Page excerpt:
All-private astronaut team launches to ISS at $55M per seat


SpaceX launched its first private charter flight to the International Space Station on Friday. The four-man team blasted off on Friday for more than a week’s stay as NASA joins Russia in hosting guests at the world’s most expensive tourist destination.

If all goes as planned, the three rich businessmen and their escort, retired NASA astronaut Michael Lopez-Alegria, will arrive at the space station on Saturday, after a 20-hour-plus flight, and the autonomously operated Crew Dragon will dock with the orbiting outpost some 250 miles above the Earth.

SpaceX, the rocket company founded in 2002 by billionaire Elon Musk, was directing mission control for the flight from its headquarters near Los Angeles. NASA, besides furnishing the launch site, will assume responsibility for the astronauts once they rendezvous with the space station to undertake eight days of science and biomedical research while in orbit.

The three ‘space tourists’ include an American, Canadian and Israeli who run investment, real estate and other companies. They’re paying $55 million each for the rocket ride and accommodations, all meals included.

Stored records
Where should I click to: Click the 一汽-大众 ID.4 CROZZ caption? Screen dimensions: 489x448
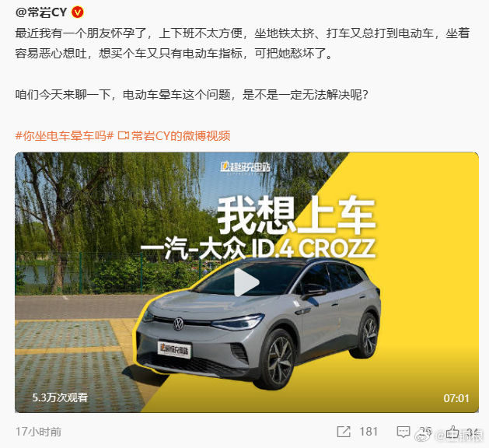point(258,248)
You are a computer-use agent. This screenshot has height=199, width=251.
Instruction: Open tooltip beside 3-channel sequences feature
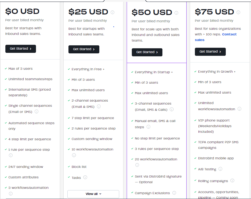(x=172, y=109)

Instructions for the task: Please copy the private ISS flight article word for word, everything from "If all goes" down to "above the Earth.". Rely only on the private ISS flight article and nothing else.

Response to the exercise:
If all goes as planned, the three rich businessmen and their escort, retired NASA astronaut Michael Lopez-Alegria, will arrive at the space station on Saturday, after a 20-hour-plus flight, and the autonomously operated Crew Dragon will dock with the orbiting outpost some 250 miles above the Earth.